Written instruction 1 – In the passage on Hegel and Lispector, what word does Lispector use for the impropriety of living neutral life?
Written instruction 2 – Please copy the part of the passage on Hegel and Lispector that opens with the words containing "This rational dissection" and closes with "greatest strength. (19/26)".

Text passage –
[BEGIN]

This mode of reflection relies on the rational work of the understanding: “The activity of separating [Tätigkeit des Scheidens] is the power and work of the Understanding, the most astonishing and mightiest of powers, or rather the absolute power” (18/25, translation corrected). Men—including Hegel—take great pride in this rational faculty, which nevertheless stops short of the speculative movement of reflection that animals are capable of. By cultivating the power of differentiation and analysis (Scheiden), man protects himself against the destabilizing effect of despair’s self-reflection-by-another. He refuses to join the cycle, run around in circles, and lose his head in despair.

This rational dissection of and withdrawal from fluid life has a deadly ring to it (Scheiden also means “to depart this life,” “to die”):

This is the tremendous power of the negative; it is the energy … of the pure “I.” Death, if that is what we want to call this non-actuality [Unwirklichkeit], is of all things the most dreadful, and to hold fast what is dead requires the greatest strength. (19/26)

The source of man’s power is his ability to analyze, that is, to detach elements from the fluid whirl of life and to assign object status to these elements, which as such really don’t exist. “That … what is bound and is actual only in its context with others, should attain an existence of its own and a separate freedom—this is the tremendous power of the negative; it is the energy … of the pure ‘I’” (19/26). By sheer hypnotic force—by facing death and staring the nonactual in the face, as it were—man gives this nonactuality a face.22 By fixing the gaze on abstractions he confers upon them an objective identity: “This tarrying … is the magical power that converts it into being” (19/26). The same prosopopoietic operation will also be applied to its source: the “pure ‘I’” is itself an abstraction with no actuality; it comes into being by way of a concentrated self-contemplation, a form of autosuggestion. “To hold fast what is dead requires the greatest strength”: man flaunts his self-importance by giving himself his own death.

He keeps a cool head and abhors nothing more than to “roam about as a crowd of frenzied females [als ein Haufen schwärmender Weiber], the untamed revelry [der ungebändigte Taumel] of Nature in self-conscious form” (437–438/472). Hegel here combines women, animals (via the adjective “untamed”), and gods (Dionysos, Demeter) in one dizzying semantic field of ecstasies and rebellions against the authority of the rational “I.” Lispector reclaims this potentially misogynous trope for a feminine phenomenology of the intensity of neutral life: “Living life instead of living one’s own life is forbidden. It is a sin to go into divine matter. And that sin has an inexorable punishment: the person who dares go into that secret, in losing her individual life, disorganizes the human world.”23 Neutral life, life in general, which is indifferent to the individual’s life and death, cannot be owned; its ecstasy is improper and unpossessed. Lispector calls this impropriety of living neutral life “immund” (immundo in Brazilian Portuguese).24 With this word she retrieves connotations not only of “unclean” (for example, animals that are unclean in the sense that the adherents of a given religion are not allowed to consume them), but also of “unadorned” (the Latin adjective mundus can refer to a woman’s dress and ornaments, in that case meaning “elegant”) and of “chaotic” (the Latin noun mundus means “world”; it translates the Greek cosmos, which represents the world as an orderly arrangement; the antithesis of cosmos is chaos). Since this unclean nakedness of chaotic life cannot be attributed to the individual, the punishment for this sin strikes not a single individual, but human society as a whole: it “disorganizes the human world.” Living neutral life instead of living one’s own life ruins the intelligibility of the anthropocentric world. The cosmos becomes unpredictable. We fall into despair. We stagger.

[END]

Dataset entries –

[BEGIN]

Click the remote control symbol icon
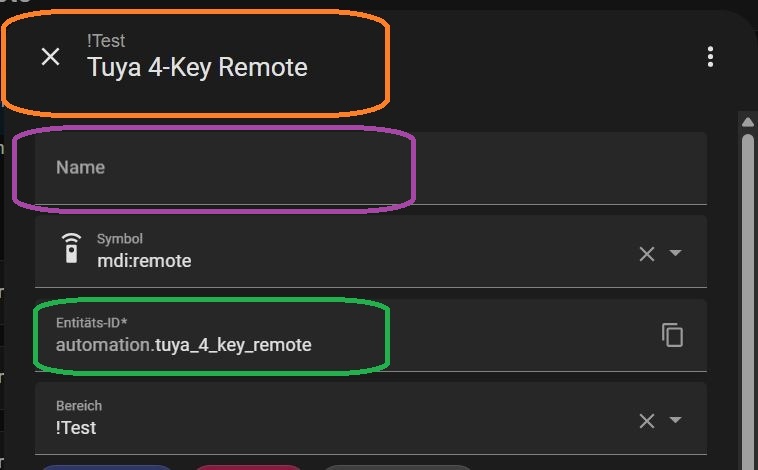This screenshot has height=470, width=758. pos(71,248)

[END]
[BEGIN]

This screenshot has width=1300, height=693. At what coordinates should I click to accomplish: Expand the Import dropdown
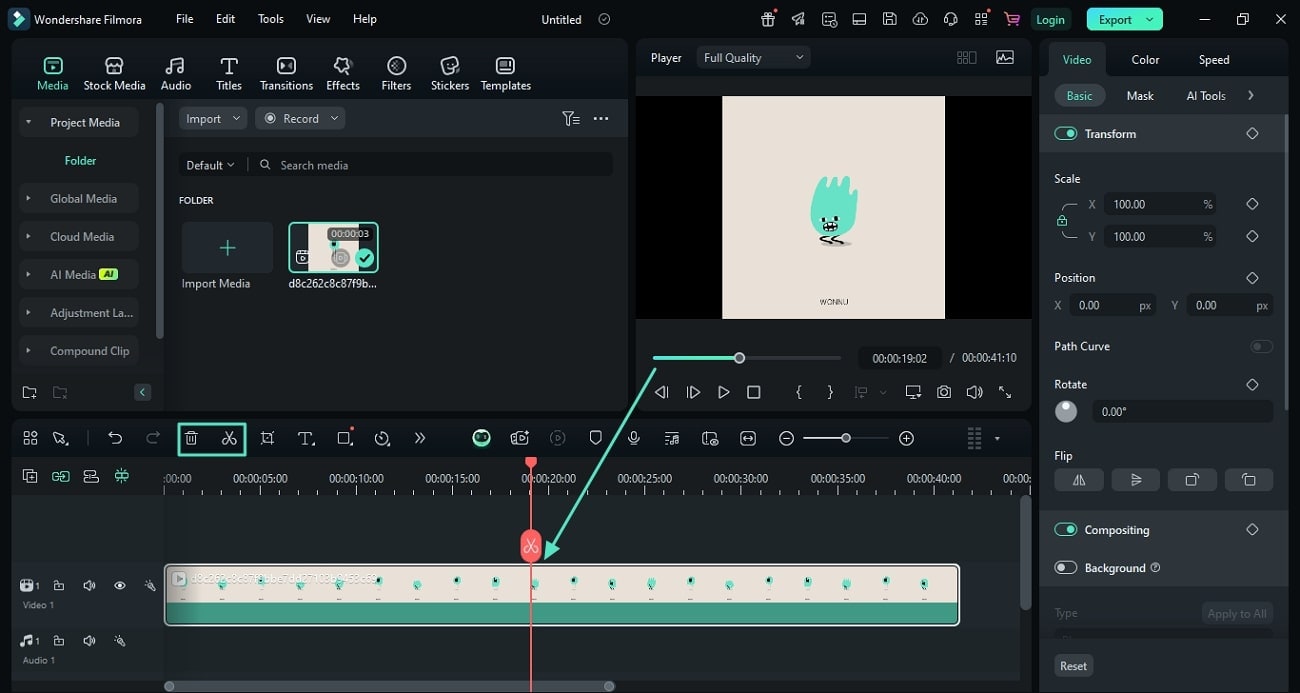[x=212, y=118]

[END]

Answer 1 – She calls it "immund" (immundo in Brazilian Portuguese).

Answer 2 –
This rational dissection of and withdrawal from fluid life has a deadly ring to it (Scheiden also means “to depart this life,” “to die”):

This is the tremendous power of the negative; it is the energy … of the pure “I.” Death, if that is what we want to call this non-actuality [Unwirklichkeit], is of all things the most dreadful, and to hold fast what is dead requires the greatest strength. (19/26)